DATA FOR THE TASK:
..........

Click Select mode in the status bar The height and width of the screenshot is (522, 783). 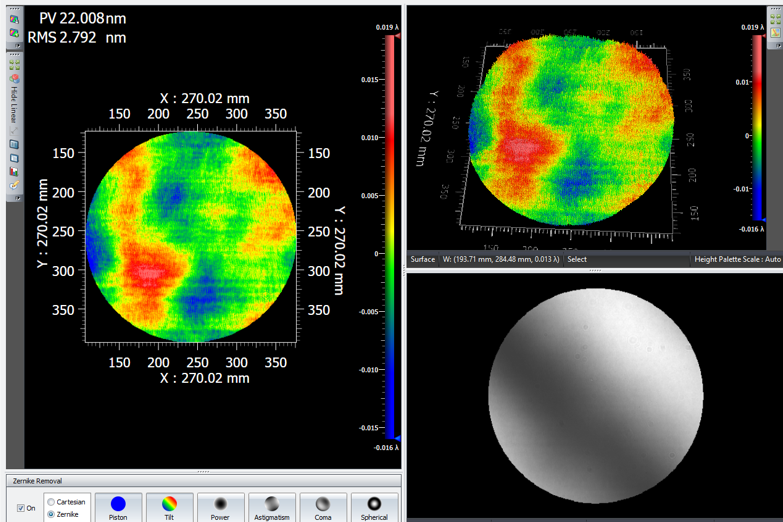coord(577,259)

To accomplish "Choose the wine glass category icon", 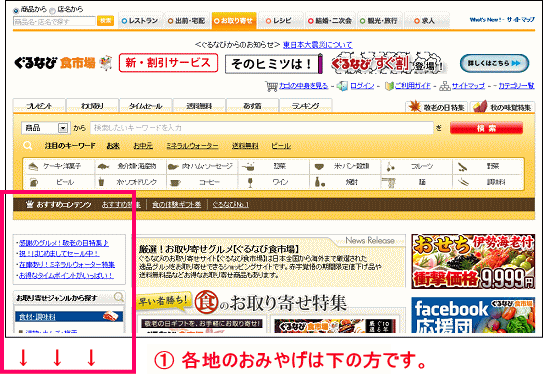I will [250, 182].
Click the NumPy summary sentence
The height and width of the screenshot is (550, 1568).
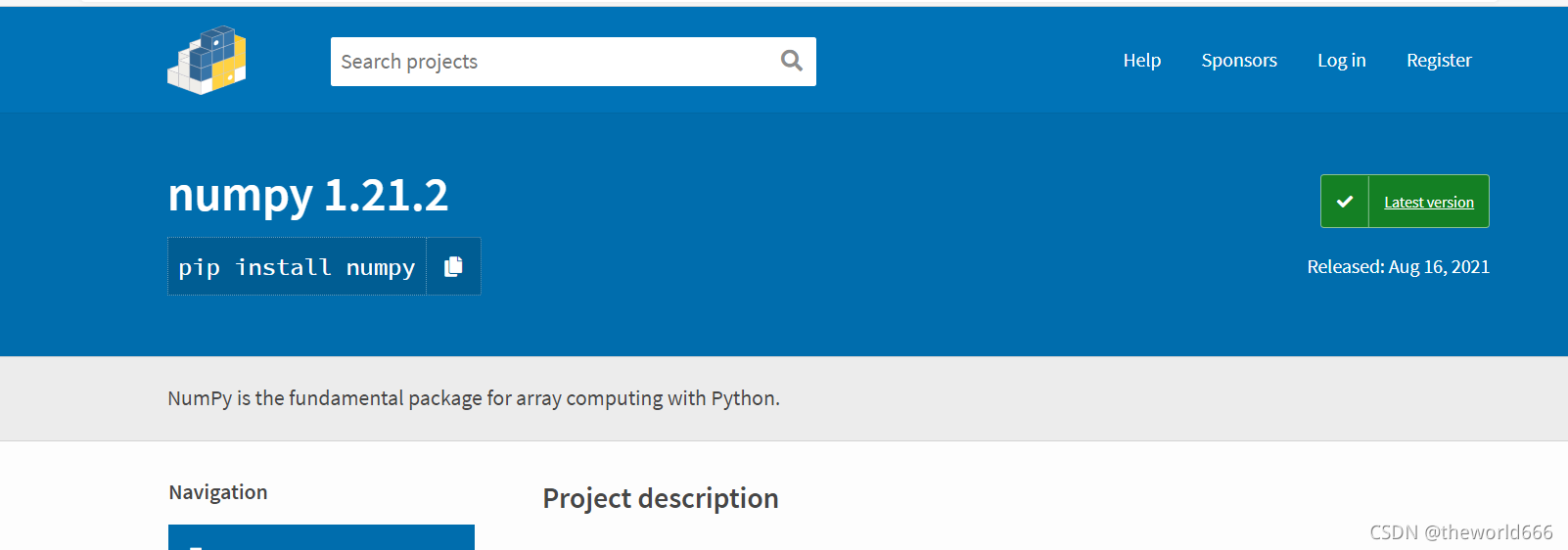click(x=474, y=398)
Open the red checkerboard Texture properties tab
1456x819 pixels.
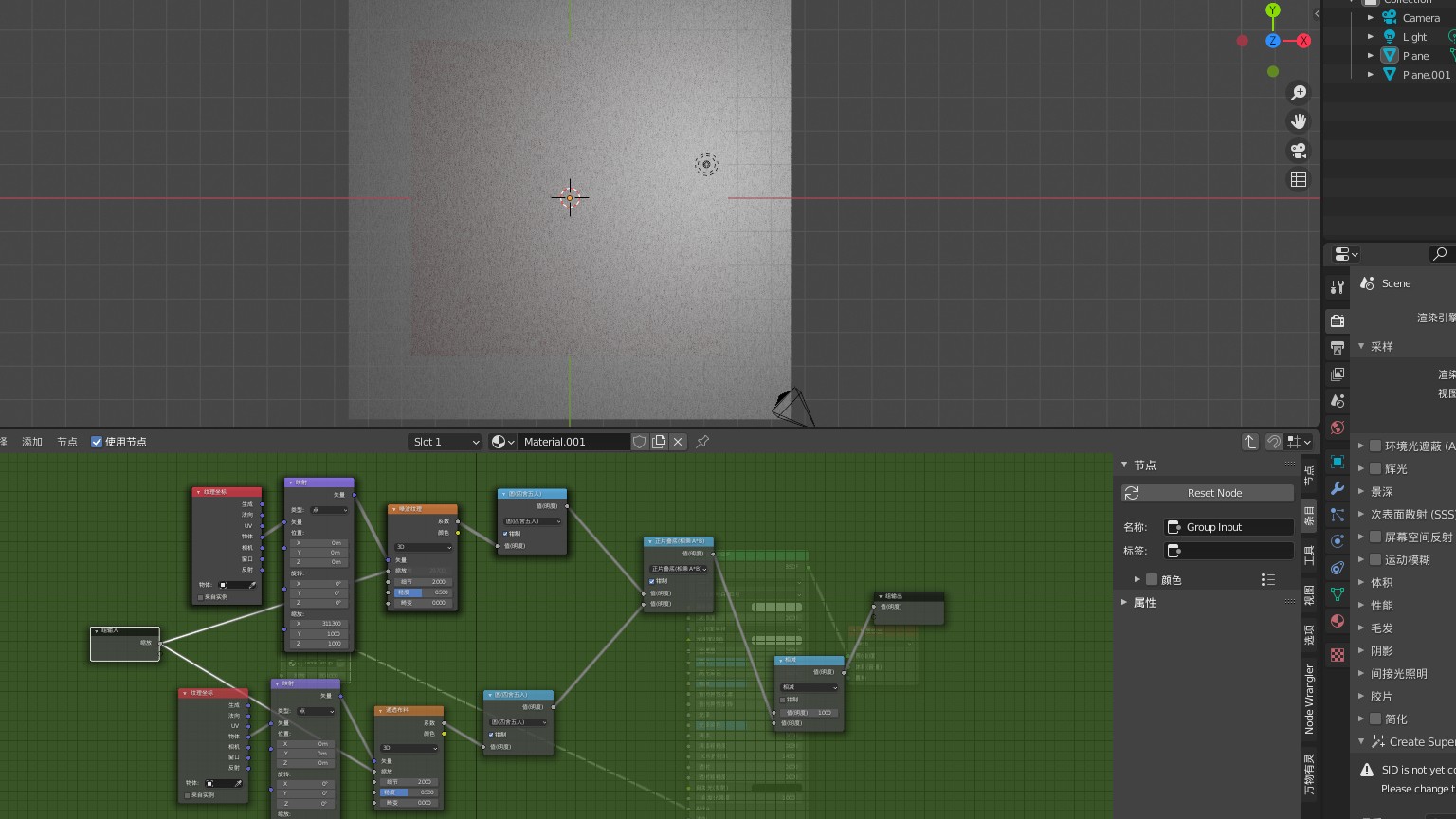(1338, 655)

..........

INSTRUCTIONS TO FOLLOW: All that belongs in the answer is the lines from the line with "Click the NumPy summary sentence" through the closing line of the entries, inclusive, transcribed exactly and free of pictures.

WRITTEN SOLUTION:
Click the NumPy summary sentence
The height and width of the screenshot is (550, 1568).
click(x=474, y=398)
Open the red checkerboard Texture properties tab
1456x819 pixels.
(1338, 655)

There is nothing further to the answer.